Litak du clan de la Forêt Sombre - Chapitre LXVI

 

 LXVI

La journée était maintenant bien entamée et ils tentaient de rester sous le couvert de la forêt pour ne pas se faire repérer. La menace était double : ils étaient trop nombreux pour passer inaperçus aux yeux des soldats des Belles Landes qui pouvaient patrouiller si près de la frontière et Halbair devait désormais être à leur poursuite.

Urog, qui formait l'arrière garde avec quelques-uns de ses guerriers et des orques libérés armés des épées trouvées dans l'armurerie de Halbair, vint rejoindre Sharle.
Nous avons un problème. Nous n'avançons pas assez vite. Ces gens ont été enfermés depuis trop longtemps. Ils n'ont plus l'habitude de marcher et puis certaines sont sur le point de donner la vie. Grabog essaye d'effacer nos traces, mais il dit que nous sommes trop nombreux. Si Halbair dispose d'un pisteur, il n'aura guère de difficulté pour nous retrouver. Au mieux, Grabog pense pouvoir le retarder, mais ce tripuk finira par nous rattraper.
Sharle réfléchit un instant.
J'en ai bien conscience, mais nous ne pouvons pas les abandonner.
Il n'en est pas question, mais si nous devons affronter Halbair, nous risquons d'alerter les soldats des Belles Landes, ce qui nous mettrait en péril. Tous les orques en âge de se battre sont armés, même les novices, mais ils ont des épées. Ces armes sont trop légères pour des orques et ils ne savent pas vraiment comment les utiliser. Nous ne serons pas de taille.

Sharle prenait réellement conscience de l'aspect désespéré de leur situation. Il ne pouvait pas abandonner tous ces gens après leur avoir demandé de le suivre, mais s'il ne le faisait pas, ils seraient tous rattrapés et nombreux seraient les victimes de la colère du rafleur.
On peut essayer de les tromper.
Urog et Sharle se tournèrent vers Corg.
C'est simple, Grabog continue à effacer nos traces du mieux qu'il peut et pendant ce temps-là, certains d'entre nous vont créer une nouvelle trace qui irait vers le pont à la frontière. Si Halbair se laisse prendre, nous aurons peut-être le temps de rejoindre Valfond par le gué.
Urog sourit.
Excellente idée !
Sharle la trouvait excellente aussi, mais une inquiétude demeurait :
Que deviennent ceux qui créent la fausse piste ?
Corg réfléchit un instant.
Ils devront revenir sur leurs pas quelques instants, puis bifurquer vers le torrent. S'ils remontent vers le gué assez vite en marchant sur les rochers, ils peuvent nous rejoindre sans trop prendre de risques.

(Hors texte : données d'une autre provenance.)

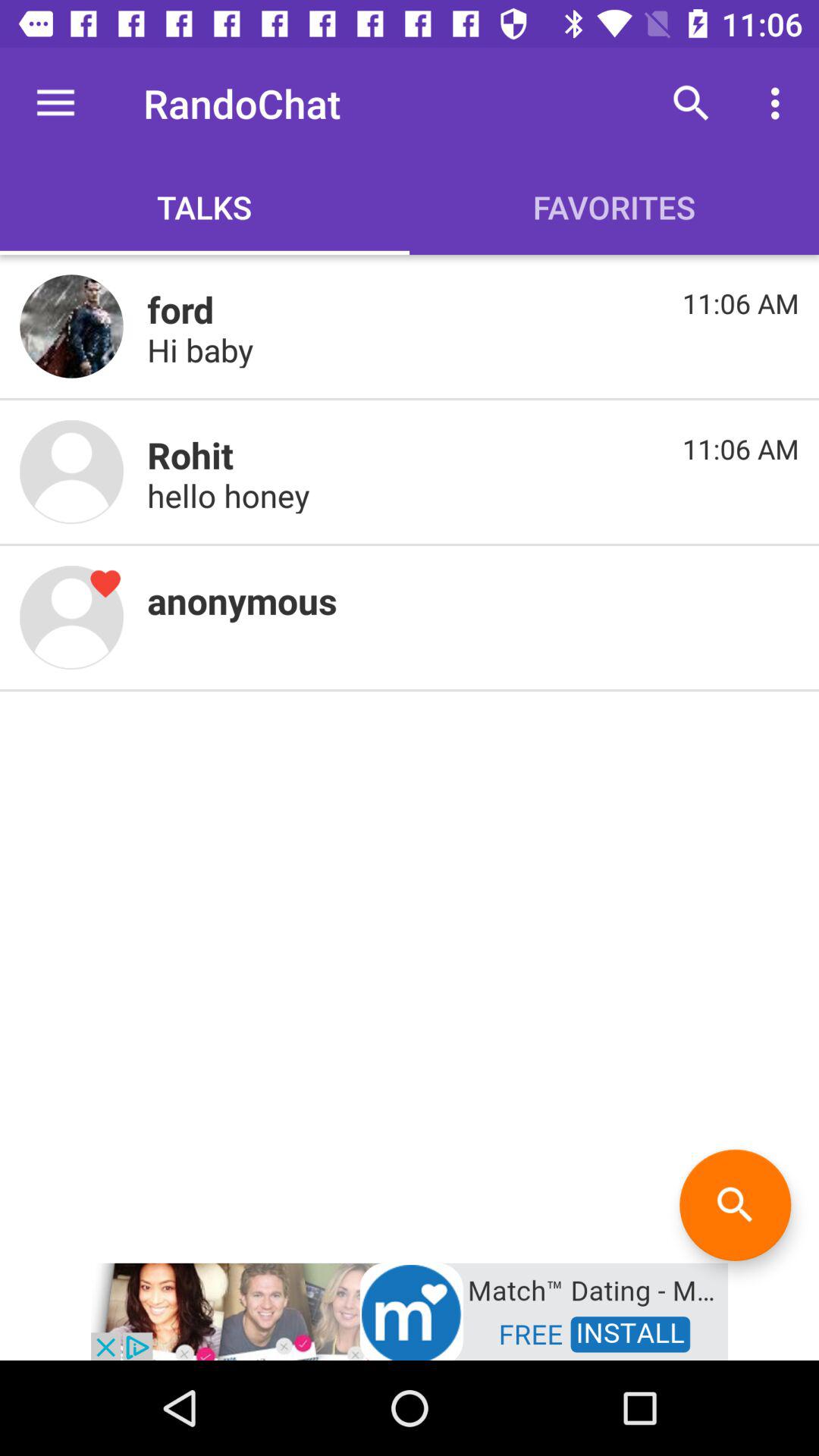
click advertisement (409, 1310)
Given the description of an element on the screen output the (x, y) to click on. 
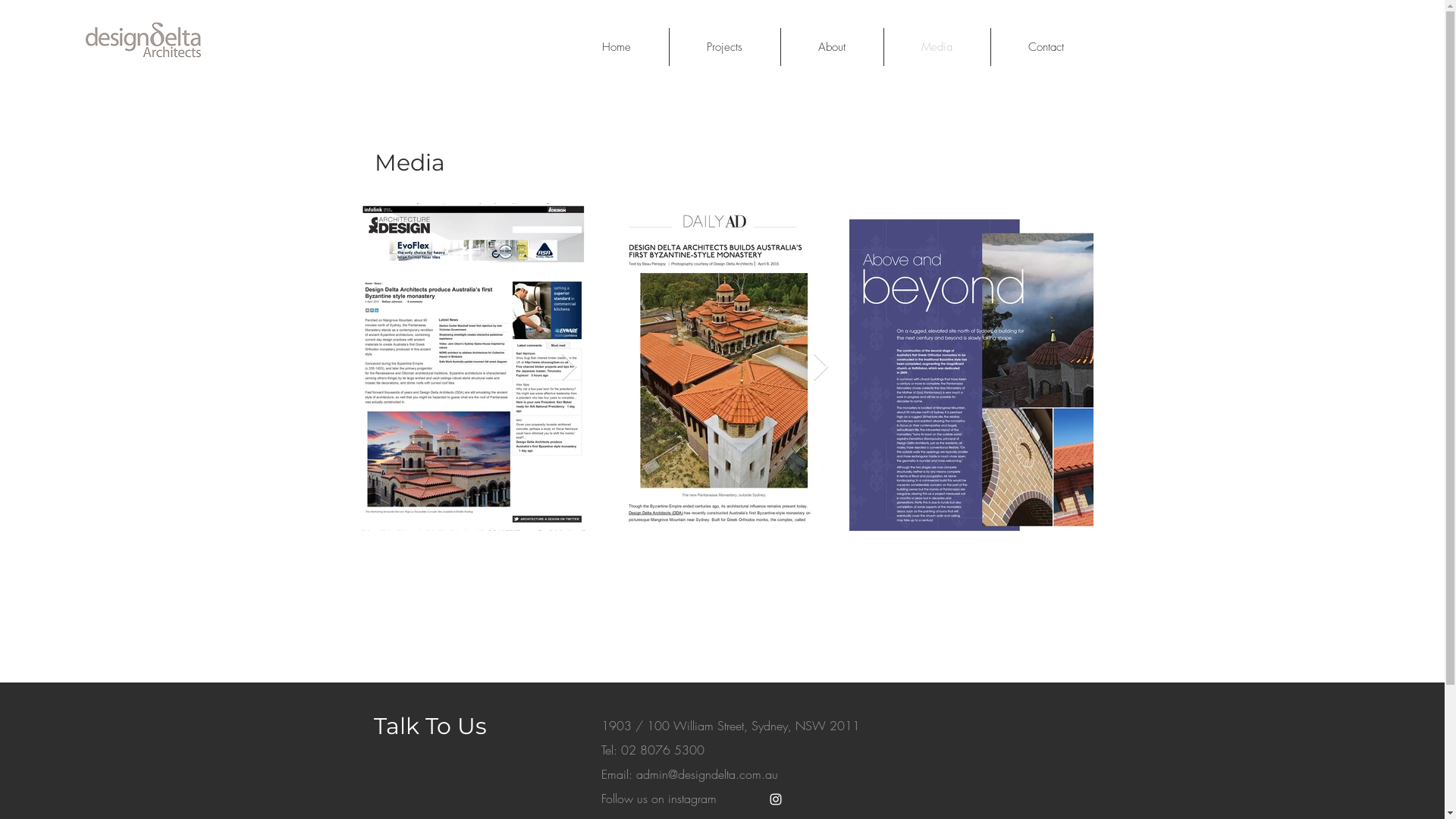
Contact Element type: text (1045, 46)
Home Element type: text (616, 46)
Media Element type: text (935, 46)
About Element type: text (830, 46)
Projects Element type: text (724, 46)
DDA logo B&W.jpg Element type: hover (142, 40)
admin@designdelta.com.au Element type: text (706, 773)
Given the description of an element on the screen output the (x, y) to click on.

Trogak Mallog et Farabert se portèrent volontaires. Darlak n'était pas mécontent de voir le soldat de Valfond s'éloigner un peu de sa fille. Il n'acceptait que difficilement qu'un orque "humanisé" s'intéresse d'aussi près à elle, bien qu'il lui fallût reconnaître la valeur au combat et le bon fond de Trogak. Il dut néanmoins assister aux adieux entre le jeune soldat et Siléa et voyant l'angoisse qui étreignait sa fille à l'idée de le voir s'éloigner, il dut se résoudre à accepter l'idée de revoir souvent Trogak.

Farabert qui connaissait bien la région, devait les guider. Mallog se chargerait d'effacer leurs traces, mais pas trop. Ils se séparèrent et Grabog, après avoir salué son compagnon d'armes, se mit à effacer consciencieusement leurs traces, pendant que la foule des rescapés de Mont Noir reprenait son chemin. Il était aidé par d'anciens chasseurs et ils s'appliquèrent une bonne partie de l'après-midi à tromper Halbair.

La nuit était tombée lorsqu'ils parvinrent au gué. La plupart des orques paniquèrent en comprenant qu'ils allaient devoir traverser le torrent et Urog dut faire preuve de patience et de diplomatie pour les convaincre que c'était là leur seule voie de sortie et que le danger n'était pas insurmontable. Les hommes franchirent le torrent, Sharle en tête, suivis par les guerriers de la Forêt Sombre qui s'immobilisèrent au milieu du passage, afin d'aider les fugitifs à passer. Trogak, Mallog et Farabert purent les rejoindre avant que les derniers ne franchissent le gué. Sharle décida qu'il valait mieux franchir l'éperon rocheux avant le lever du jour, afin de ne pas être repérés par Halbair, qu'il jugeait capable de venir les chercher jusqu'à Valfond. Tous firent un dernier effort et ils purent enfin se reposer lorsqu'ils atteignirent la vallée des dents.